On Tuesday, November 15, 2011, HRH Prince Turki al-Faisal of Saudi Arabia gave a riveting address to a large contingent of members of the press and media during a Newsmakers Program at the National Press Club in Washington, DC. Peter Hickman, Director of the Newsmakers Programs, moderated the program and introduced the Prince who is a former Saudi Ambassador to the United States, and the current chairman of the King Faisal Center for Research and Islamic Studies.
As Prince Turki al-Faisal began, he framed his speech using a sailing metaphor – “tour d’ horizon;” indicating that after carefully considering and viewing “ seas of change,” that while the conditions for Saudi Arabia currently may be stable, the “weather” forecast appears very troubling. Prince Turki referred to Saudi Arabia as the “calm in the eye of a storm,” caught up in the midst of “Arab troubled seas,” commonly known as the Arab Spring, as Middle East governments crumble and rapid changes occur in the social world, as Saudi addresses its own internal issues and confronts long-standing practices and changes that need to be re-examined and adjustments made.
According to Prince Turki, Syrian President Bashar Assad’s refusal to halt his government’s violence against its own people has made his departure from power inevitable. As the former chief of Saudi intelligence services, Prince Turki said Assad had made his position clear by failing to live up to commitments made under an Arab League initiative to stop the bloodshed and start political dialogue.
The Prince said the Arab League had given Assad a “last chance” to comply with its proposal to resolve the situation and would now be expected to take further steps — citing Libya as a precedent. He also said that Saudi Arabia and its partners in the Gulf first brought Libya to the Arab League in March “and pushed the Arab League to take a decision to move the issue to the United Nations Security Council and bring about the resolution that allowed for intervention in Libya.” “Whether the Arab League will go that route (on Syria), I really can’t say, but it is an option and it has been practiced by the Arab League,” he said.
With regards to Iran’s alleged plot to assassinate Saudi Arabia’s ambassador to the United, Prince Turki claimed that there was “ample and heinous” evidence that Iran was behind it. He said that if Tehran failed to investigate and prosecute Iranians linked to the plot, Saudia Arabia would take its case to the United Nations. The Prince encouraged a concerted regional and global effort to prevent Iran from achieving a nuclear weapon production capability, and warned of dire consequences for Iran if it continues to engage in regional mischief and pursue its nuclear weapons ambitions.
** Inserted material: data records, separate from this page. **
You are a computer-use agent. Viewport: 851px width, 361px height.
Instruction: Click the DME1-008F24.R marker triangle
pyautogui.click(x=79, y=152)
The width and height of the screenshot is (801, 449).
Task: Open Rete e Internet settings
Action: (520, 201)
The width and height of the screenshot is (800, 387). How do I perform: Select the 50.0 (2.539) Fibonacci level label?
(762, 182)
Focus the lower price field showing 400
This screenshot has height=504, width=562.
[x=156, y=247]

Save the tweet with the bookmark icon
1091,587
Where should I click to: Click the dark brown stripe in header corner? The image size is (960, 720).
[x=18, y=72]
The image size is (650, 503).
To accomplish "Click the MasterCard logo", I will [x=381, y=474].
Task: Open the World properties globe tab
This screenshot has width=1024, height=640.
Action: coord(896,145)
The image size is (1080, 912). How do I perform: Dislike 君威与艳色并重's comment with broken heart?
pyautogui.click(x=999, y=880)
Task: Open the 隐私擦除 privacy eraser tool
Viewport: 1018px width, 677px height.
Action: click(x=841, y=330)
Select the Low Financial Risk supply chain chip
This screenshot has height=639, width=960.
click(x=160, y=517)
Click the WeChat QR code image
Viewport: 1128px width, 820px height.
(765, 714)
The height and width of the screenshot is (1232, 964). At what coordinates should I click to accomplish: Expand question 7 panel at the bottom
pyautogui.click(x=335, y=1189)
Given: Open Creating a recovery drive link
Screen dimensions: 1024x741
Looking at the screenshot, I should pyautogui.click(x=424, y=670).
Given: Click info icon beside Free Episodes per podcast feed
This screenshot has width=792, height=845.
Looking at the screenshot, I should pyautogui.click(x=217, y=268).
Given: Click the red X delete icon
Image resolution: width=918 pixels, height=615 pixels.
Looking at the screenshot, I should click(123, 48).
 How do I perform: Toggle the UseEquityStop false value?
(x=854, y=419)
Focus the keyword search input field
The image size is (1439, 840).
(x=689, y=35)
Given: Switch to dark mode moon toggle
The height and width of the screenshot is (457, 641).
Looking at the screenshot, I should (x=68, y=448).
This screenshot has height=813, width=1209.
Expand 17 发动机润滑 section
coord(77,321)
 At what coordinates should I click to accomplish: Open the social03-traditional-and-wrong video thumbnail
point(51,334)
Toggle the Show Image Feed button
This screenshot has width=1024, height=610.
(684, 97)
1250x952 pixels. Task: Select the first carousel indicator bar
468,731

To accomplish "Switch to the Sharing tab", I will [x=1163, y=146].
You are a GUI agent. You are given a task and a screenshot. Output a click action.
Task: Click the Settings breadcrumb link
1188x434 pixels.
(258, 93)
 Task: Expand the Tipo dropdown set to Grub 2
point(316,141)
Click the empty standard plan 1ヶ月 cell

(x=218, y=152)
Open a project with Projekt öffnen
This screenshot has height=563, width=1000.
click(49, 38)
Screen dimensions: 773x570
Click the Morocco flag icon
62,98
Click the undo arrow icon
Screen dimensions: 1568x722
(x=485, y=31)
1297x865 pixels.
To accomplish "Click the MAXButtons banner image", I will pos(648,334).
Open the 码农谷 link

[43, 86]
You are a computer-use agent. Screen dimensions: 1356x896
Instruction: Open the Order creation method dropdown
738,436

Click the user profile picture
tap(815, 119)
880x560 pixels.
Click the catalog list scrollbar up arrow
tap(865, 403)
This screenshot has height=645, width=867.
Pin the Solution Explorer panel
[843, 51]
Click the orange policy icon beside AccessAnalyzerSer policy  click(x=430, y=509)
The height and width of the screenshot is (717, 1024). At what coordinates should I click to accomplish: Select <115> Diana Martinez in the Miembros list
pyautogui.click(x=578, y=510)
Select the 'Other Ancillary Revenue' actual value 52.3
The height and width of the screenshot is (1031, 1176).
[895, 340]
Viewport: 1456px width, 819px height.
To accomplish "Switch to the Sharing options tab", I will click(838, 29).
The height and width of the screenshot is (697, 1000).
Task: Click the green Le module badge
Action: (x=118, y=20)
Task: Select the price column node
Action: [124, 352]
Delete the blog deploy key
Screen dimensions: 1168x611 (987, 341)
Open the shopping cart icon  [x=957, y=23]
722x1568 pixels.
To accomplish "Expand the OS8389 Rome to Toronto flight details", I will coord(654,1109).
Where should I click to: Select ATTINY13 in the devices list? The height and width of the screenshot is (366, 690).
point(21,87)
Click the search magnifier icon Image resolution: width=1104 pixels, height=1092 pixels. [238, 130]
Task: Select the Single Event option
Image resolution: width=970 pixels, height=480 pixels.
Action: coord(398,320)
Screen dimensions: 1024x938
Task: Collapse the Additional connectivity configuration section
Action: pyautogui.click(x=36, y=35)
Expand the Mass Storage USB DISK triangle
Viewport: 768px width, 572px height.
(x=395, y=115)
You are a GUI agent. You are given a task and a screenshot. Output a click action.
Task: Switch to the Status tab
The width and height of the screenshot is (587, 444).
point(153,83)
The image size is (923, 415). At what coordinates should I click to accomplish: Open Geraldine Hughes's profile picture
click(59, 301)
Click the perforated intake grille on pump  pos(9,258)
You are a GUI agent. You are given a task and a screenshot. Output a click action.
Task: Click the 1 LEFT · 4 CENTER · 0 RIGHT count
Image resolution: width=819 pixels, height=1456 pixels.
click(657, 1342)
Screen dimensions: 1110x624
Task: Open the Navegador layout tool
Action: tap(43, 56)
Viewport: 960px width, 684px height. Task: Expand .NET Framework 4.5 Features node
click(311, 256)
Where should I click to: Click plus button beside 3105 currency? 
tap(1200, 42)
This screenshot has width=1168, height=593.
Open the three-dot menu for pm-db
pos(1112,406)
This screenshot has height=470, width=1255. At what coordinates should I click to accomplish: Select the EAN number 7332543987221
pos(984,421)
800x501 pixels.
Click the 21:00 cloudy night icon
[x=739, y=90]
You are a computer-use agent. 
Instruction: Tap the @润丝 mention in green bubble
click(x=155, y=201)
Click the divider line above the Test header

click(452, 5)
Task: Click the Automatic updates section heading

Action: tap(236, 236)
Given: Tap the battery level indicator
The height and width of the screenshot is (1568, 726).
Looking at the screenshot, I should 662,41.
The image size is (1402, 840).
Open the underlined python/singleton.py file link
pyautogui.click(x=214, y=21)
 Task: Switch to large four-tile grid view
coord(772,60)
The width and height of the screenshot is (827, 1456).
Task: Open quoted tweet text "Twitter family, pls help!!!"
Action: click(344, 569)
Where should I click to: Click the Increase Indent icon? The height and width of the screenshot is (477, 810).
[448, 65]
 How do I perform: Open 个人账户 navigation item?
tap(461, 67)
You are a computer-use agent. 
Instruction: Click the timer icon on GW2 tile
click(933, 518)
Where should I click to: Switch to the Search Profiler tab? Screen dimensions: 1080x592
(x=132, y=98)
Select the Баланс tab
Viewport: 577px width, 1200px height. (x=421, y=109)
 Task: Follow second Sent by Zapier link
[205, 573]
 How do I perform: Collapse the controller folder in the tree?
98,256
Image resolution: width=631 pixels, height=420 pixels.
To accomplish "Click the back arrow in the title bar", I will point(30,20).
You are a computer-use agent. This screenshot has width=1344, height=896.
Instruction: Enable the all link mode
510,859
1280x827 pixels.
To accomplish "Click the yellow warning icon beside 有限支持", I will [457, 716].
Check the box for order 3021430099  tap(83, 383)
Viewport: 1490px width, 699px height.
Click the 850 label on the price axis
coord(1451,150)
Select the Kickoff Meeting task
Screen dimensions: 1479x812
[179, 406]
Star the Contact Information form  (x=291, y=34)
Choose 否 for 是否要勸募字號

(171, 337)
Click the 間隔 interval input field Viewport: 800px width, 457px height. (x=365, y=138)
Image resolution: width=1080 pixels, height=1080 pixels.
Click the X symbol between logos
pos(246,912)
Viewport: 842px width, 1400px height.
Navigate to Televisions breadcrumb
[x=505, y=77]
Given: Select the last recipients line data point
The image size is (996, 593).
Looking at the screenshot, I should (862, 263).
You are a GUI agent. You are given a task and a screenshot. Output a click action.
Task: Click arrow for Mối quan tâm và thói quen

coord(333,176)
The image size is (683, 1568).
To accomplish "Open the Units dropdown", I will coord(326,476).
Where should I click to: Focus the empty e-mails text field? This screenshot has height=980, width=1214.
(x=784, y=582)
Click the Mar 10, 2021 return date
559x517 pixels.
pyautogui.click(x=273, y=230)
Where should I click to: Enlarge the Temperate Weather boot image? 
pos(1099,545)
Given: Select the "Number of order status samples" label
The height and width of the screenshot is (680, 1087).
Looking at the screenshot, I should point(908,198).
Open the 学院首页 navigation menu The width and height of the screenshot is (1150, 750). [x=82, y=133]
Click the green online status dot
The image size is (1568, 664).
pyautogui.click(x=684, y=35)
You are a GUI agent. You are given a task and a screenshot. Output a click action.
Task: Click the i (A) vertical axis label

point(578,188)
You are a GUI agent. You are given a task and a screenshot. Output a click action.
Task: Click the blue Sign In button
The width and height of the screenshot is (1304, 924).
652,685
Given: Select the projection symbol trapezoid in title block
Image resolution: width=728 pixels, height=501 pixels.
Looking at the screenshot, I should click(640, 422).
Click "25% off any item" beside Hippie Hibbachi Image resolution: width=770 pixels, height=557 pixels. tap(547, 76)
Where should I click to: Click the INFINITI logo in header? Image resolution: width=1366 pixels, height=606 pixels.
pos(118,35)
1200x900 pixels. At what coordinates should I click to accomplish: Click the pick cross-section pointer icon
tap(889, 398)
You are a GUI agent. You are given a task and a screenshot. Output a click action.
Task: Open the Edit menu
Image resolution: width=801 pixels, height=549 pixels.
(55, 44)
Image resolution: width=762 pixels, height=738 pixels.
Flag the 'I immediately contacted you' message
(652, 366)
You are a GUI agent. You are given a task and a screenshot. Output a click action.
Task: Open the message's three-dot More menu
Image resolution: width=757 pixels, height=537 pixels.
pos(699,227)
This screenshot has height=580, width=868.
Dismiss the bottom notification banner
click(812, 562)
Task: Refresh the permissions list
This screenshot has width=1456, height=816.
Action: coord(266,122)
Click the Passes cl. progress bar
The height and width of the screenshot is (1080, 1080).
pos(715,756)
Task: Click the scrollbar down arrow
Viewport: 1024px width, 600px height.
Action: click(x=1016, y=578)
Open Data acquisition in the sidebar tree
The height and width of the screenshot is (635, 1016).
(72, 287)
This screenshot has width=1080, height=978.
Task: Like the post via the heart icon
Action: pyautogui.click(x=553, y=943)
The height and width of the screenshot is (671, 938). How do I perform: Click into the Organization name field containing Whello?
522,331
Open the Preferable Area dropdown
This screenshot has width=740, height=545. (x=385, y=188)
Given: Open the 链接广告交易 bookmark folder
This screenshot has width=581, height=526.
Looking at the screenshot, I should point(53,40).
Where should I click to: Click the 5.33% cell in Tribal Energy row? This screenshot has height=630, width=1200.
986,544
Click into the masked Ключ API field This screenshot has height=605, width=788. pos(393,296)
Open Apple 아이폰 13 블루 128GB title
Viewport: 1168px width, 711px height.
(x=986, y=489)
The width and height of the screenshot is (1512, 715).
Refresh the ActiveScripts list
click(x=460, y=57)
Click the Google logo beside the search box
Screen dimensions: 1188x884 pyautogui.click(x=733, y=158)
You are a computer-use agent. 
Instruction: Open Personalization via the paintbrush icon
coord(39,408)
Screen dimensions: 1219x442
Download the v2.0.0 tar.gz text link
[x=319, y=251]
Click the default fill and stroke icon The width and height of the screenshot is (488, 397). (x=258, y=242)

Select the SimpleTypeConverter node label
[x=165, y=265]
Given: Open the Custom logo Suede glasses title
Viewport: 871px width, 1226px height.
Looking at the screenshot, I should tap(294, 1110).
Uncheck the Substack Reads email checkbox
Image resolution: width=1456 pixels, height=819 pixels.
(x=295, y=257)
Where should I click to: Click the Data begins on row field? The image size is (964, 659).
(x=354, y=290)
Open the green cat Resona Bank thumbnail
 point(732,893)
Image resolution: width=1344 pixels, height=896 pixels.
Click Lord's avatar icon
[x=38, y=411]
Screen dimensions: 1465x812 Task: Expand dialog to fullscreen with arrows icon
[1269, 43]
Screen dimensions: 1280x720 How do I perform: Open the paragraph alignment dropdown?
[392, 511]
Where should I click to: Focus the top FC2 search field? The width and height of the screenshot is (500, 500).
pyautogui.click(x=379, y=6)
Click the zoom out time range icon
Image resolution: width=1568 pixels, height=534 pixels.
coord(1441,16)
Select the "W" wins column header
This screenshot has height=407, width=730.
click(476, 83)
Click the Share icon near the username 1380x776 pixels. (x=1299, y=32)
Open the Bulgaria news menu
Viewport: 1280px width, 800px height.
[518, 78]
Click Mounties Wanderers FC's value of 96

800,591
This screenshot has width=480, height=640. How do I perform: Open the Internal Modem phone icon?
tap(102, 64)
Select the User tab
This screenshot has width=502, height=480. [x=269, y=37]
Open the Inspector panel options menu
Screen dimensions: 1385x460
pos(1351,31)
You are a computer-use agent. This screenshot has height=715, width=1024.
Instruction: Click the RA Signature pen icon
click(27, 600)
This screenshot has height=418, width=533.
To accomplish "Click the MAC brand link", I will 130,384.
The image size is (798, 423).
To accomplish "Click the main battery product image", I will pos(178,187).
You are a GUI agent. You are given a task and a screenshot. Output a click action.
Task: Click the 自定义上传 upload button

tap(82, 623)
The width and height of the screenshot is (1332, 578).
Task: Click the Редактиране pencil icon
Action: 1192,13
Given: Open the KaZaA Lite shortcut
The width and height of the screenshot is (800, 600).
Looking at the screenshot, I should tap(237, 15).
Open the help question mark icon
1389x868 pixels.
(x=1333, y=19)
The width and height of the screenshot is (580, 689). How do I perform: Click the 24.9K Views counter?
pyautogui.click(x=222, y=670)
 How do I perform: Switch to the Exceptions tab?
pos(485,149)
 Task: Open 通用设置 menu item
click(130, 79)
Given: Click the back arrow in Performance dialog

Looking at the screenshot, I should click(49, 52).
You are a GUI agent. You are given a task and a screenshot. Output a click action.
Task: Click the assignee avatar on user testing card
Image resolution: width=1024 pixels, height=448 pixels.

While the “Arab Troubles” are an example of new troubles for Saudi Arabia and its neighbors, Prince Turki al-Faisal also addressed longstanding problems; mainly that of the Palestinian-Israeli dispute. His Royal Highness noted that the relationship between Saudi Arabia and the U.S., while continuing to be strong, is strained because of a strong disagreement on how to resolve this persistent issue. Prince Turki emphatically stated his continued support for the recognition of a Palestinian state. He believes that in order for there to be a just, enduring resolution to the Israeli/Palestinian dispute, meaningful, productive negotiations peace must involve both parties sitting at the negotiating table as equals – one sovereign state negotiating with another. Therefore, he advocated strongly in favor of the Palestinian quest to seek and secure recognition as a sovereign state, and UN membership.
As the press conference concluded, Prince Turki al-Faisal reassured the audience Saudi Arabia was in “quite good sailing conditions,” as prospects of alternative energy, social progress, and economic growth took the forefront in new policy. The Prince then responded to questions from the press and TV media for approximately 20 minutes.